The ghost who made the biggest impression in that production was the ghost of Christmas present, a huge, happy sybaritic reveler in a fur-trimmed robe who sang, "A verrrry, a merrry -- a very, merry, Chrissss-muss," while raising a goblet in a toast.

Some years, close to Christmas or just after, Mary Martin would fly into the national living room as "Peter Pan." If you were there for that, there's little chance you will ever forget it. And when Peter said to clap, you clapped. You clapped until Tinker Bell blinked back to life.

Today's "Care Bear" kids and fledgling "Masters of the Universe" probably wouldn't understand.

In those days, many TV shows were still sponsored by a single company, and sponsors would declare with glittering munificence that this or that special or series episode was a holiday gift, from their house to ours -- a kind of largesse oblige. Nobody believed this to be a humanitarian gesture, but it did seem a way of thanking customers for the year's business. It was generally understood that Christmas was no time for the hard sell.

There was, relatively speaking, peace on earth. And in the air.

Nor was television perceived then as the master manipulator and image enhancer it has since become. It was greatly respected for its instantly evident selling power, yes, but the audience was respected, too. Broadcasters considered themselves holders of a public trust, and the FCC was there to make sure they honored that compact, not just at Christmas time but all year long.

The FCC doesn't do that anymore, of course; it serves the broadcasters and their financial interests now. Television has become a battering blitz of coercive importunings, one that never ceases or relents, and one that is no particular respecter of holidays. If the animals talked now, computer chips would probably be responsible, and the animals would either try to sell you something or warn you off drugs.

TV's big national stars all did special holiday shows in the '50s: Jackie Gleason, Red Skelton, Dinah Shore, Perry Como, Milton Berle, and "Arthur Godfrey and all the little Godfreys." Musical programs like "The Bell Telephone Hour" and "The Voice of Firestone" offered Christmas concerts. Rock hadn't taken over yet; other kinds of music were still allowed.

Computers and their chips hadn't taken over either. And there were no home shopping networks; you went out to shop in actual stores, as God intended. There was only one telephone company, and it didn't offer any dial-a-porn services. And there was no cable TV, which meant that there was no cable TV to break down every day.

We could go on and on. We usually do, at least at Christmas. Something about Christmas always reminds you of when things were better. You remember when you actually loved the sight (also the touch, taste and feel) of snow. In terms of television, the only good thing we have now that we didn't have then is David Letterman. And even then we had Steve Allen and Ernie Kovacs, and they were just about as funny.

The thing is, of all the things that seem to have been better then than they are now, television actually was. Yes, Virginia, there was a golden age. At times it lit up the house. It ended about 1960, when film and tape and big business took over for good.

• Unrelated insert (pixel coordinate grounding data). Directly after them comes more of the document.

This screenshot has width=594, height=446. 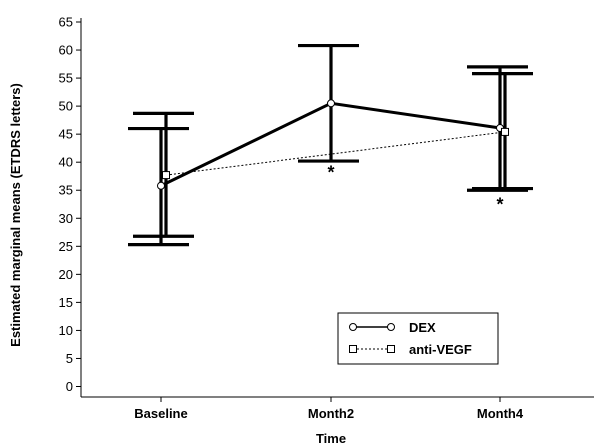 I want to click on y-axis-title: Estimated marginal means (ETDRS letters), so click(x=16, y=215).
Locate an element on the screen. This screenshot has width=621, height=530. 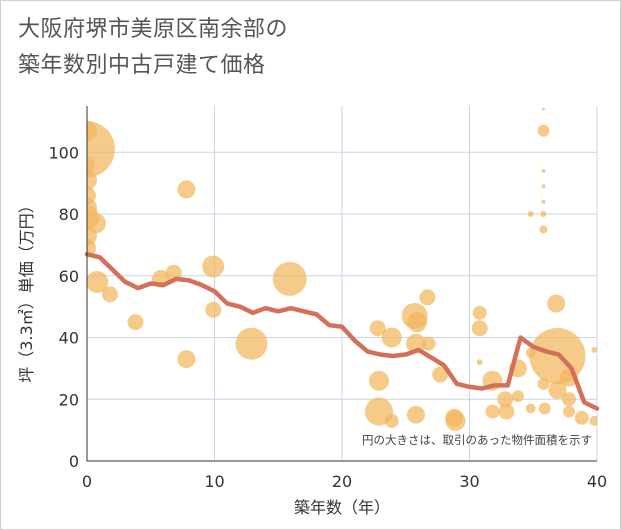
y-axis-label: 坪（3.3㎡）単価（万円） is located at coordinates (26, 290).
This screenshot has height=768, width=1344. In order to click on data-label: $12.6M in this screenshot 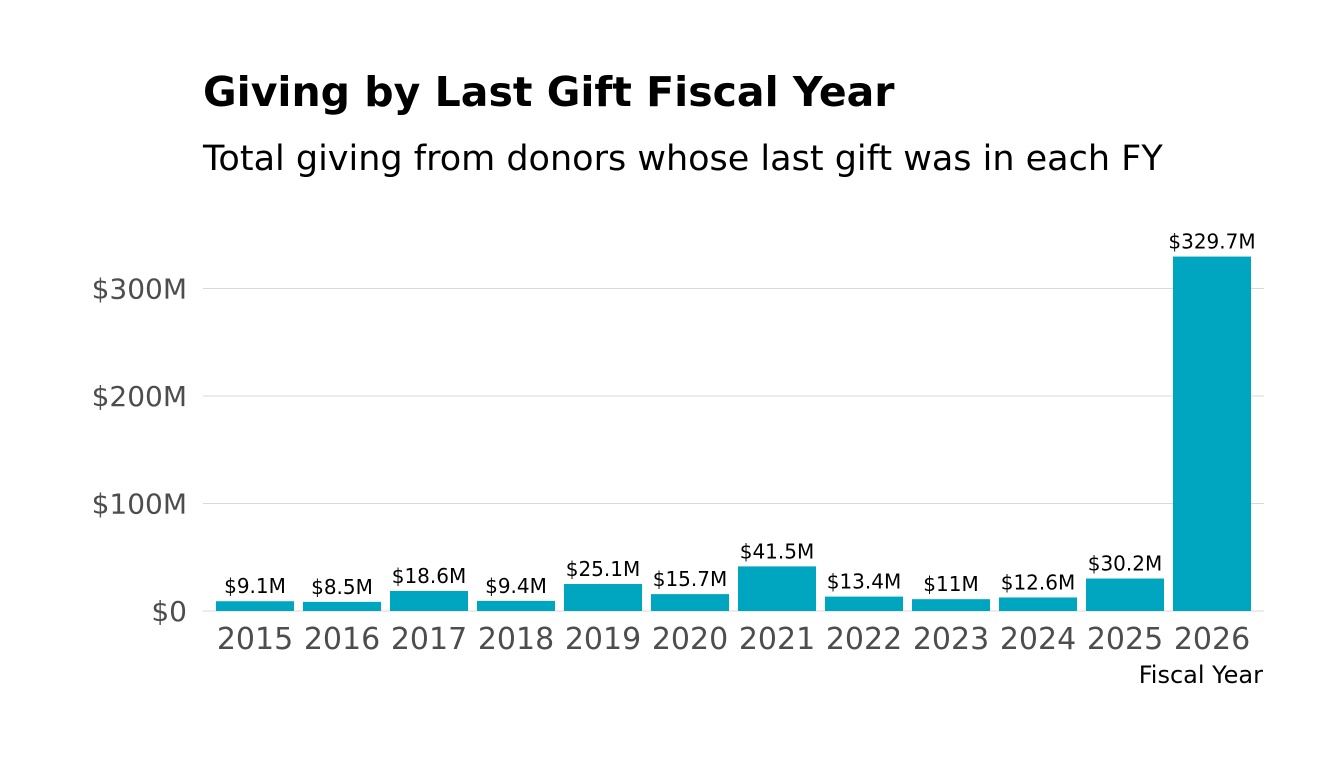, I will do `click(1038, 582)`.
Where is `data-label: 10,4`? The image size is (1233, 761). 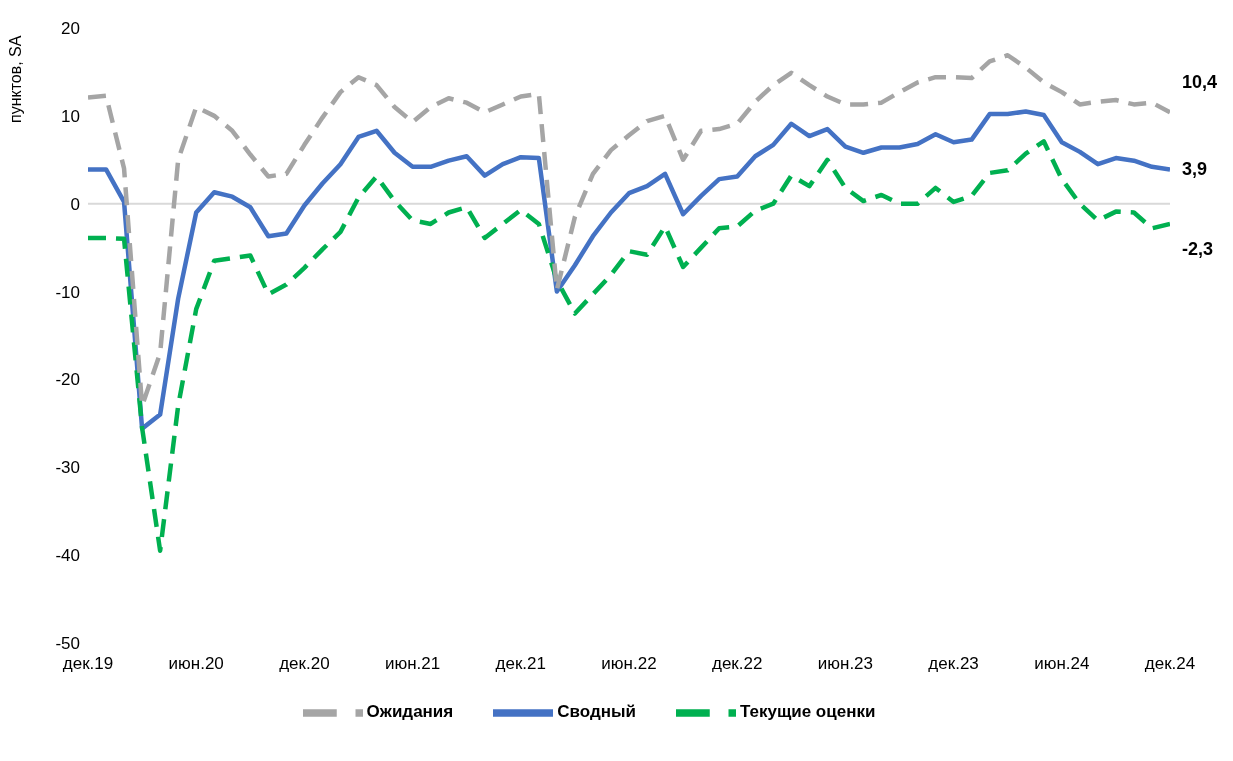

There was no real stigma against becoming sentimental and misty, weepy even, on TV at Christmas time. Thus it was that George S. Kaufman, the great American playwright and critic, almost got himself banned from TV when he complained on a game show that he didn't want to hear "Silent Night" again. Everybody else did. Or at least had to say they did.

To be young when TV was young was a privilege and an adventure, as improbable as that may sound now. No one will ever be able to experience it just the way we did then. It isn't on tape, and it isn't on film. It is only playing in the mind's eye, and some of it has even found a place in the heart -- right next to snowball fights in vacant lots and mad rushes downstairs on Christmas morning.

It's there next to your brother's model airplanes and your sister's stuffed animals, your mother's carefully decorated cookies and your father's heroic struggles with the tree, the turkey and the training wheels that went on the back of the bicycle. Television was part of that. It was like Peter Pan's Never-Never Land then: "a place where dreams are born, and time is never planned."

At Christmas, if only for tiny fading moments, it can seem that way again.